Matt Charles, senior producer at id Software, was at the Asus ROG Day this weekend and talked about development plans for Quake Champions. In conversation with PCGamesHardware.de (PCGHD) the producer said that his studio was working on a Vulkan rendering path for Quake Champions. Furthermore, thanks to the ongoing agreement and camaraderie between Bethesda and AMD, Quake Champions is likely to be optimised for Ryzen CPUs.
Bethesda is apparently enviously eyeing Blizzard's Overwatch, and its money making ability. It hopes that Quake Champions can reignite interest in first person arena shooters, with the swift speed and tactics involved in the multiplayer gameplay. PCGHD had hands-on time with the game at the Asus ROG event and report that it plays a lot like Quake 3 Arena.
Quake Champions will be an F2P game. Money will only be useful only for cosmetic items, say the developers, with no form of pay-to-win accessible. Another way for Bethesda to gain income will be in the rotation of characters available - if you like a particular character you can pay to keep them. It is noted that all champion characters can use all weapons but each has their own special skill.

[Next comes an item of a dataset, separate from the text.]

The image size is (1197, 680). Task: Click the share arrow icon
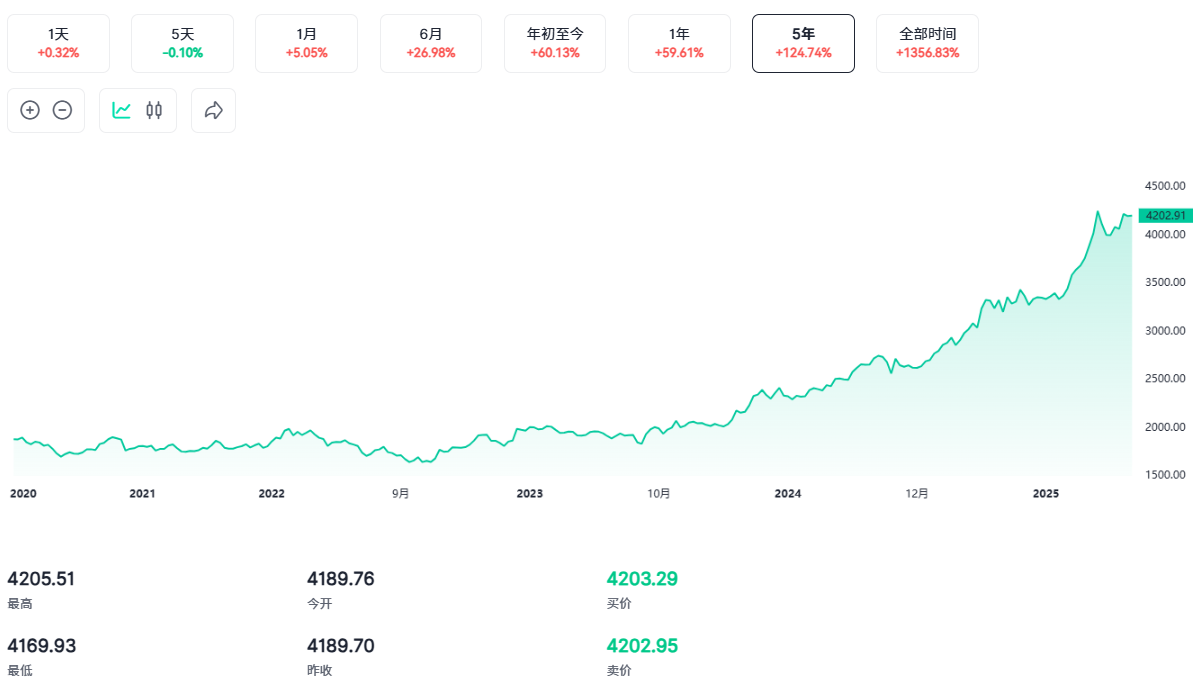(213, 110)
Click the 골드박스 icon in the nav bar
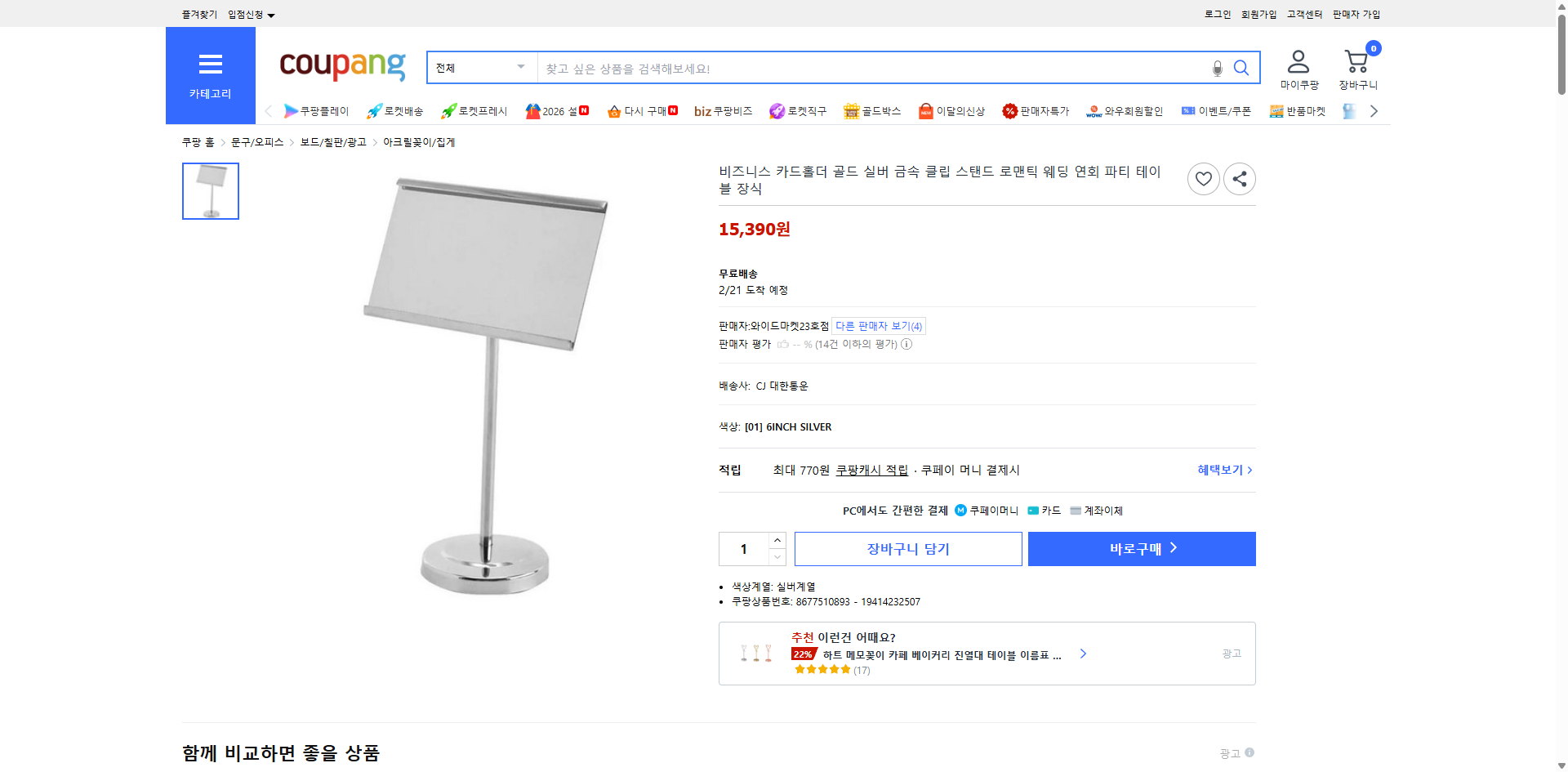The image size is (1568, 772). coord(853,110)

PCGHD checked out an early beta of Quake Champions and noted that it didn't play very smoothly at this time. The test system was equipped with an AMD Ryzen 7 CPU, 16GB of RAM, and a Radeon RX 480 graphics card (Asus ROG Strix OC). The software isn't using Vulkan rendering as yet but is instead using DirectX 11 or OpenGL. The Vulkan enabling patch is expected to roll out later, possibly some time during the beta stage.